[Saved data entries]

★ ★ ★ ★

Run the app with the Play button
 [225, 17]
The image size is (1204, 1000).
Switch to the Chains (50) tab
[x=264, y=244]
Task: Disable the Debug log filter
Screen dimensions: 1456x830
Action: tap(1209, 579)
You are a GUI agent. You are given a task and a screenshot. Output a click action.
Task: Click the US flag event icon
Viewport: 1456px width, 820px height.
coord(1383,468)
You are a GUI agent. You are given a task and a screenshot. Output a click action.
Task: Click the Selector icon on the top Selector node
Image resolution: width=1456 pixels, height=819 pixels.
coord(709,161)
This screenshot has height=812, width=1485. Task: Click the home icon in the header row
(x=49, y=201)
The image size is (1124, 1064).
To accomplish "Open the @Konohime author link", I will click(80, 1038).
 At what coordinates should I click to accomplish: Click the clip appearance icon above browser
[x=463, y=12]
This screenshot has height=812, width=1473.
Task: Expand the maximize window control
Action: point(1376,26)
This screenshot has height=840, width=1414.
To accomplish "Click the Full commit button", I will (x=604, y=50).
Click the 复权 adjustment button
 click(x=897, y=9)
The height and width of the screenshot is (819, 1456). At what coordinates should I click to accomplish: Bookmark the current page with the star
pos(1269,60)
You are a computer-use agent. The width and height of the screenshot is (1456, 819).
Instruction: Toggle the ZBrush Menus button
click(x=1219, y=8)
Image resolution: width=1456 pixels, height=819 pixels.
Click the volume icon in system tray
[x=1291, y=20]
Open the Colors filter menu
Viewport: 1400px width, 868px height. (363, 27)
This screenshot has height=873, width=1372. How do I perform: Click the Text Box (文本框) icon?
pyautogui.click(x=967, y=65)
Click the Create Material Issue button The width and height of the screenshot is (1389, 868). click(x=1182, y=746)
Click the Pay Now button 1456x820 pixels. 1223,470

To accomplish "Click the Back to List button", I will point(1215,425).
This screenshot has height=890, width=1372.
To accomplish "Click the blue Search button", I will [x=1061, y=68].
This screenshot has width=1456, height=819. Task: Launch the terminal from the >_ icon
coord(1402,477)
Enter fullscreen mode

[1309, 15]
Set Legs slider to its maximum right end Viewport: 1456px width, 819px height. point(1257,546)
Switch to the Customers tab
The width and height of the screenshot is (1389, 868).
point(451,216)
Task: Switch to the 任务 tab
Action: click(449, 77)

★ ★ ★ ★

Assigned task:
In the entries above, the lines from the one bearing "Task: Click the US flag event icon" up to and including the one bearing "Switch to the Customers tab" should be transcribed exactly; no other line is wanted.

Exercise result:
Task: Click the US flag event icon
Viewport: 1456px width, 820px height.
coord(1383,468)
You are a GUI agent. You are given a task and a screenshot. Output a click action.
Task: Click the Selector icon on the top Selector node
Image resolution: width=1456 pixels, height=819 pixels.
coord(709,161)
This screenshot has height=812, width=1485. Task: Click the home icon in the header row
(x=49, y=201)
The image size is (1124, 1064).
To accomplish "Open the @Konohime author link", I will click(80, 1038).
 At what coordinates should I click to accomplish: Click the clip appearance icon above browser
[x=463, y=12]
This screenshot has height=812, width=1473.
Task: Expand the maximize window control
Action: point(1376,26)
This screenshot has height=840, width=1414.
To accomplish "Click the Full commit button", I will (x=604, y=50).
Click the 复权 adjustment button
 click(x=897, y=9)
The height and width of the screenshot is (819, 1456). At what coordinates should I click to accomplish: Bookmark the current page with the star
pos(1269,60)
You are a computer-use agent. The width and height of the screenshot is (1456, 819).
Instruction: Toggle the ZBrush Menus button
click(x=1219, y=8)
Image resolution: width=1456 pixels, height=819 pixels.
Click the volume icon in system tray
[x=1291, y=20]
Open the Colors filter menu
Viewport: 1400px width, 868px height. (363, 27)
This screenshot has height=873, width=1372. How do I perform: Click the Text Box (文本框) icon?
pyautogui.click(x=967, y=65)
Click the Create Material Issue button The width and height of the screenshot is (1389, 868). click(x=1182, y=746)
Click the Pay Now button 1456x820 pixels. 1223,470

To accomplish "Click the Back to List button", I will point(1215,425).
This screenshot has height=890, width=1372.
To accomplish "Click the blue Search button", I will [x=1061, y=68].
This screenshot has width=1456, height=819. Task: Launch the terminal from the >_ icon
coord(1402,477)
Enter fullscreen mode

[1309, 15]
Set Legs slider to its maximum right end Viewport: 1456px width, 819px height. point(1257,546)
Switch to the Customers tab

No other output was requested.